This paper offers a broad foundation for creating a sentiment analysis model. Instead of focusing on specific areas, or enumerating the methodological steps in a scattered manner; this paper follows a systematic approach and provides an extensive discussion on different sentiment analysis levels, modules, techniques, algorithms, and other factors associated with designing an effective sentiment analysis model. The important contributions can be summarized as follows:

  1. 1.

    The paper outlines all the granularity levels at which sentiment analysis can be carried out, through appropriate representative examples.

  2. 2.

    The paper provides a generic step-by-step framework that can be followed while designing a simple as well as a high-quality sentiment analysis model.
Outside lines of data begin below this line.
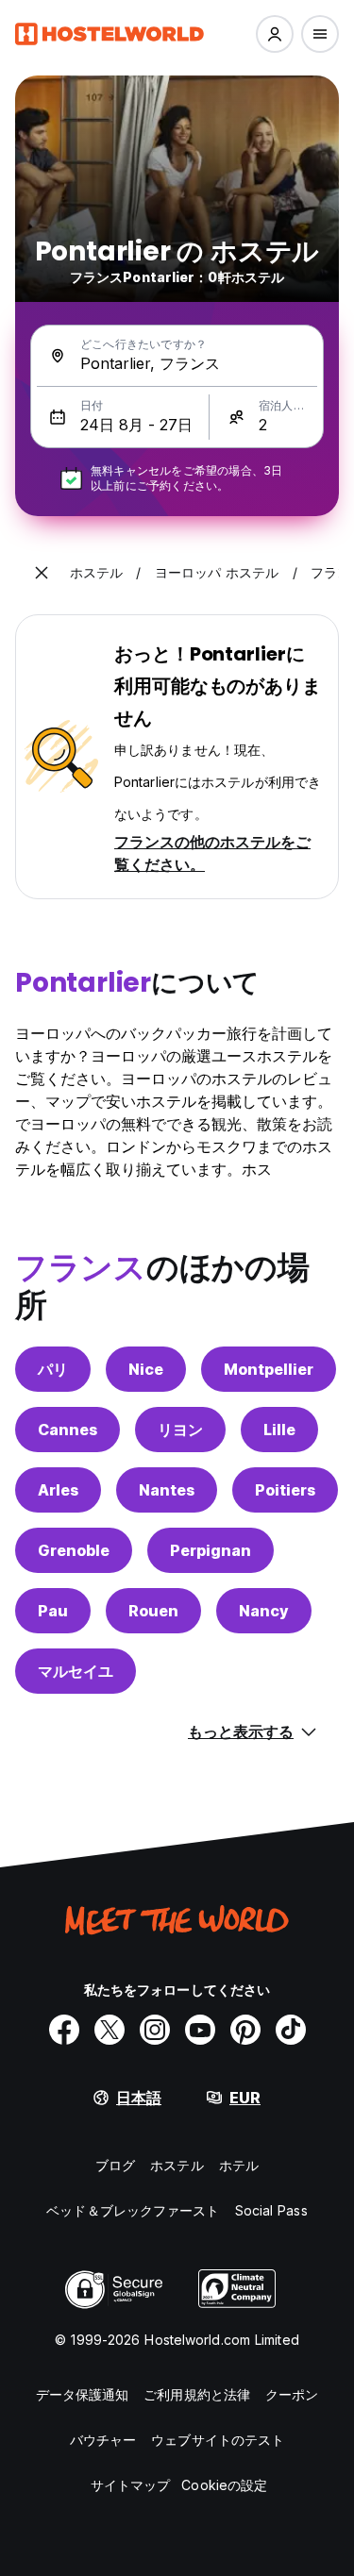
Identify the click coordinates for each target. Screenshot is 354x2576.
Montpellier (268, 1369)
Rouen (153, 1610)
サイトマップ (131, 2485)
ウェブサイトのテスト (217, 2440)
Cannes (67, 1429)
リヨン (180, 1429)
An overview of different techniques of data collection and standardization, along with pre-processing which significantly influences the efficiency of the model, are presented in this research work. Keyword extraction and sentiment classification having a great impact on a sentiment analysis model is thoroughly investigated.

  3. 3.

    Possible applications of sentiment analysis based on the available datasets are also presented in this paper.

  4. 4.

    The paper makes an effort to review the main research problems in recent articles in this field. To facilitate the future extension of studies on sentiment analysis, some of the research gaps along with possible solutions are also pointed out in this paper.

The remaining paper is organized into five different sections to provide a clear vision of the different angles associated with a sentiment analysis process. Section 2 provides knowledge of the background of sentiment analysis along with its different granularity levels. A detailed discussion of the framework for performing sentiment analysis is presented in the Sect. 3. Each module associated with designing an effective sentiment analysis is discussed in this section. Section 4 discusses different performance measures which can be used to evaluate a sentiment analysis model. Section 5 presents various possible applications of sentiment analysis based on the content of the data. Section 6 discusses the future scope of research on sentiment analysis. At last, Sect. 7 concludes the paper.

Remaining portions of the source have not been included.